Encosto a moto de frente mesmo. Praticamente à porta do pub. Jogo as chaves para o Negão. Ele se levanta e começa a abrir as portas. Continuo na moto. Carlinha vem à minha direção com aquela cara de paisagem de sempre. Os outros dois se levantam e entram junto com o Negão. Carlinha se apoia no guidão e diz:
     – Ai, pai – Ela toma mais conta de mim do que eu dela. – O que foi dessa vez?
     – Quer a verdade?
     – Tenho medo – Ela diz, brincando de fazer careta com os olhos arregalados. – Vai conseguir se superar desta vez?
     – A verdade... – Faço uma pausa para rir e coçar os olhos. – A verdade é que não tenho a menor ideia.
     – Pai!
     – Ok – Falo me recostando na moto. – Eu sei apenas um breve resumo, mas sem detalhes. É sério! Não me lembro do que aconteceu, apenas do que me contaram.
     – Tá bom – Diz ela me dando um tapinha na perna. – Vamos! Me conta lá dentro. Estou morrendo de calor aqui fora.
     De fato, em janeiro, mesmo de noite, o calor aqui em Botafogo é infernal. Acho que o nome veio daí. Faria todo sentido. Entramos.
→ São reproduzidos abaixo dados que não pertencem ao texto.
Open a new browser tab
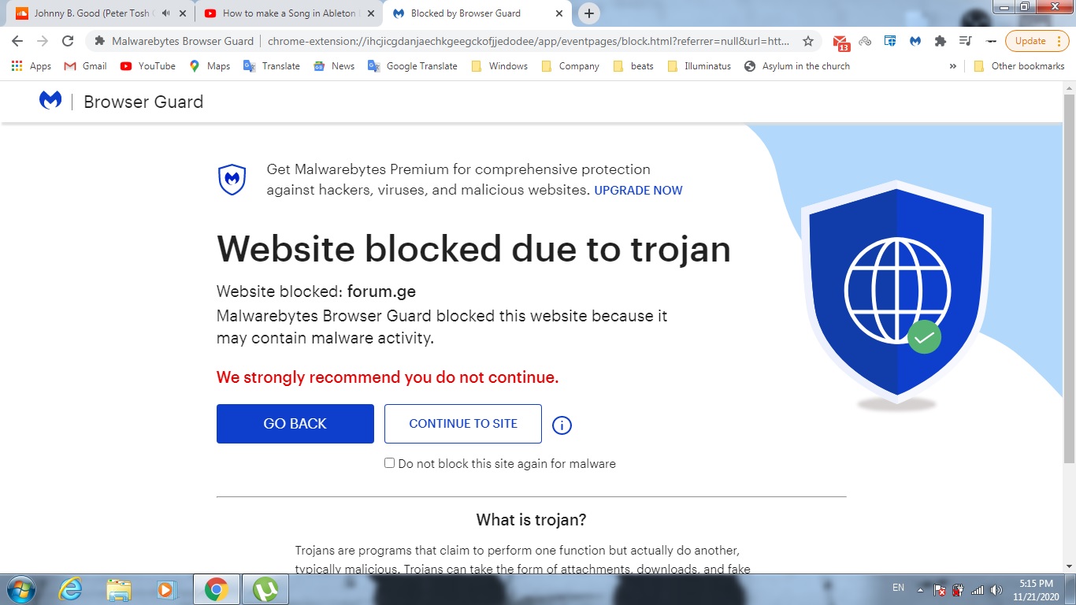This screenshot has width=1076, height=605. tap(588, 13)
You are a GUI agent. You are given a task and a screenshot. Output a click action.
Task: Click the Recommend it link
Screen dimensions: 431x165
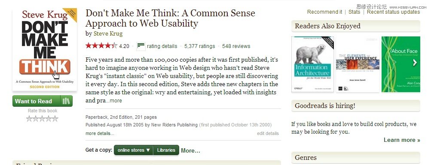[324, 12]
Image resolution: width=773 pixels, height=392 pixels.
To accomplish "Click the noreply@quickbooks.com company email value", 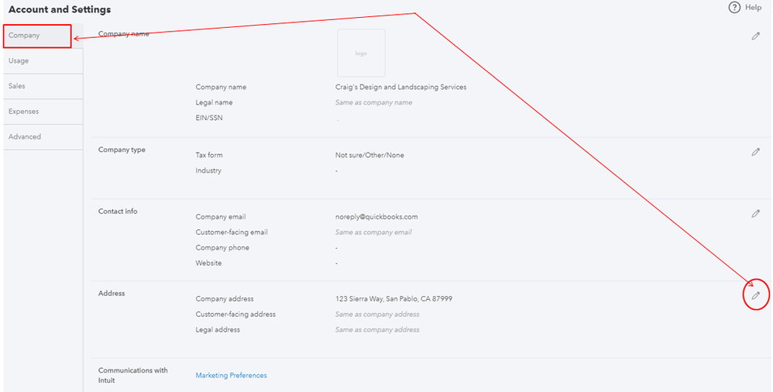I will (376, 216).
Ela senta em um banco ao lado dos rapazes, eu vou para o outro lado do balcão e Negão está lá nos fundos iniciando os trabalhos na cozinha.
     – Cerveja? – Pergunto apontando para os dois rapazes.
     – Sim! – Respondem ao mesmo tempo os dois e Carlinha.
     Abro o refrigerador que fica abaixo do balcão e pego quatro garrafas de long-neck. Coloco uma na frente de cada um deles e a quarta eu mesmo abro para beber. Carlinha interrompe meu gole inicial.
     – E aí?
     – E aí, o quê? – Pergunto eu.
     – Não vai contar de ontem? – Ela insiste.
     – Sério que você quer mesmo saber? – Tento fazê-la esquecer dessa ideia. – Você não tem idade para tal história libidinosa.
     – Pai – Ela coloca a garrafa que estava em suas mãos no balcão e com um olhar sério fala. – Eu tenho dezessete anos! E, além disso, não acredito que sua história seja algo além de muita bebida, terminando sozinho no sofá da sala.
     – Você, definitivamente, pegou o lado cruel da sua mãe.
     – Anda – Agora é o Cabelo quem pede. – Conta logo que estou curioso também!
     – É – Fala o Amigo do Cabelo. – Nem dormi direito de tanta curiosidade.
     – Ei! – Digo apontando para eles com a garrafa na mesma mão. – Olha o deboche!
     Os dois começam a rir. Eu fico com cara de bobo sem entender do que se trata. Carlinha ri também, mas da risada deles. E Negão vem da cozinha na mão com um CD pedindo para colocar para testar, pois tinha acabado de comprar. Aceno que sim, e volto-me para os rapazes:
     – Qual a graça? – Falo sério. – Vocês sabem por acaso do que ela está falando?
     – Porra, Jim! – Cabelo responde quase babando a cerveja que acabara de beber. – Claro que sabemos da parada na Barra.
     – Peraí – Viro-me para Carlinha e pergunto. – Você contou alguma coisa para eles?
     – Eu não! – Ela responde gesticulando com as mãos levantadas. – Nem sabia que tinha ido para a Barra. Fala logo, pai!
     – Tem razão! – Digo para ela me afastando do balcão, encostando na bancada das bebidas “quentes” e voltando a perguntar ao Cabelo. – Como você sabe que fui para a Barra?
     Ele responde alguma coisa gesticulando com os braços, mas não entendo. Tudo porque nesse exato momento o CD do Negão começa a tocar em um som absurdamente alto. Era uma música de estilo rock progressivo. Na entrada, um teclado e um baixo acompanhados de uma virada de bateria, quase como um chute no meio dos peitos.
     – Diminui essa porra, Negão! – Grito para ele que está na outra ponta do balcão, quase ao fundo do pub. – Que som é esse?
     – Cab – Ele responde, diminui o volume e responde mais uma vez gritando. – CAB!
     – Troço bom – Falo apontando para ele. – Deixa isso tocando aí.
     Volto-me para os rapazes que estão rindo mais ainda. Que bobagem.
     – Não entendi o que você falou – Digo para o Cabelo que não para de rir com os outros dois. – Dá para repetir? Ei! Cabelo! Porra, Cabelo! Como sabe que fui para a Barra?
     Amigo do Cabelo colocou cerveja para fora pelo nariz. Agora que eles não vão mais parar de rir. Lá estão os três rindo freneticamente, eu com cara de bobo aqui e Negão tocando um baixo invisível a caminho da cozinha. Vou precisar de paciência.